**Source data:**
- Opening Delimiter -

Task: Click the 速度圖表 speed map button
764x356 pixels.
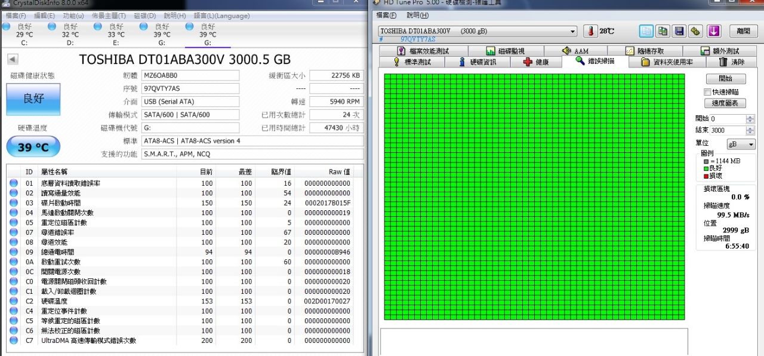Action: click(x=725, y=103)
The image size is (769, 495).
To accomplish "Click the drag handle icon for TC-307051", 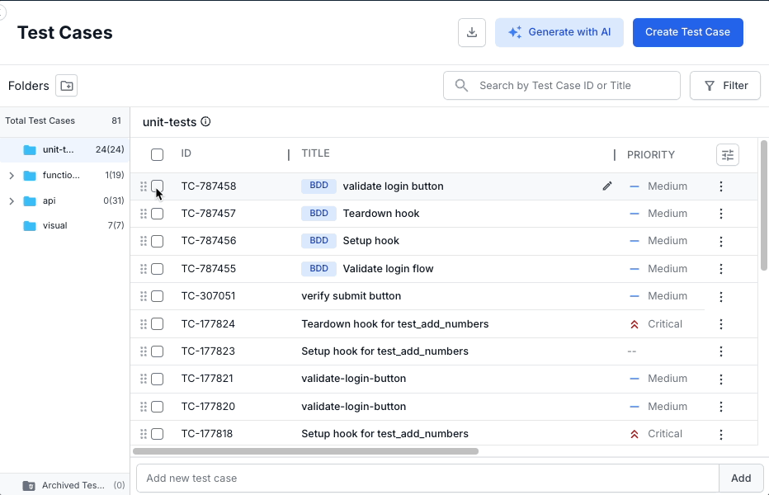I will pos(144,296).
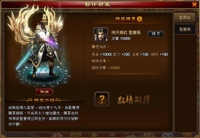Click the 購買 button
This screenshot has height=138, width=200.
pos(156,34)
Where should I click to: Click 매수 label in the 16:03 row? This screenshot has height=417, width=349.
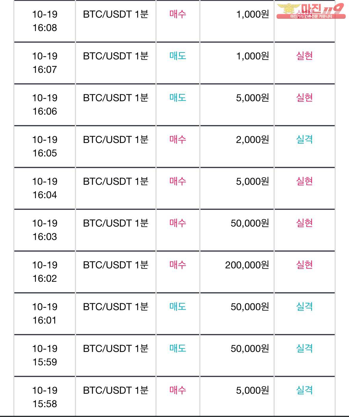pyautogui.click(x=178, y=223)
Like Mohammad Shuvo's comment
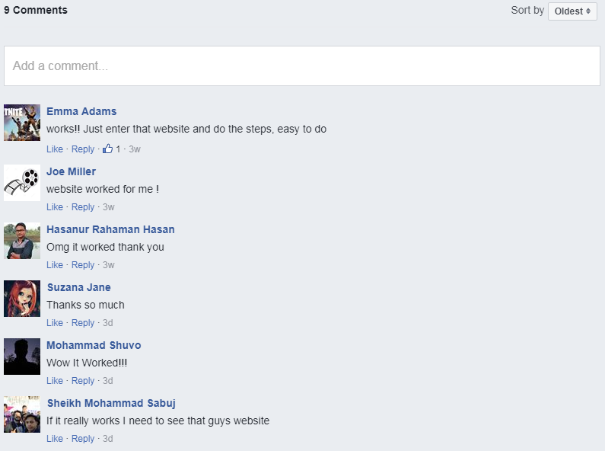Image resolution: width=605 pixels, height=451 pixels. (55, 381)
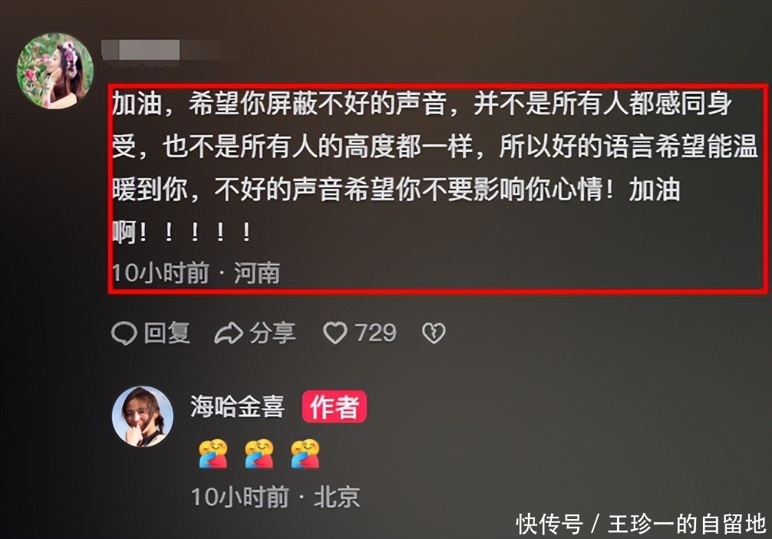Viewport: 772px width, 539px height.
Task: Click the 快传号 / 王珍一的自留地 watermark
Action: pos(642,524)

- Closing Delimiter -

**What you are asked to do:**
From the line holding "Where should I" through the last line of the material above, each line should be written out exactly, both included; omit the pictures.

**Output for this task:**
Where should I click to: Click 매수 label in the 16:03 row? This screenshot has height=417, width=349.
pyautogui.click(x=178, y=223)
Like Mohammad Shuvo's comment
Image resolution: width=605 pixels, height=451 pixels. (55, 381)
Viewport: 772px width, 539px height.
Task: Click the 快传号 / 王珍一的自留地 watermark
Action: pos(642,524)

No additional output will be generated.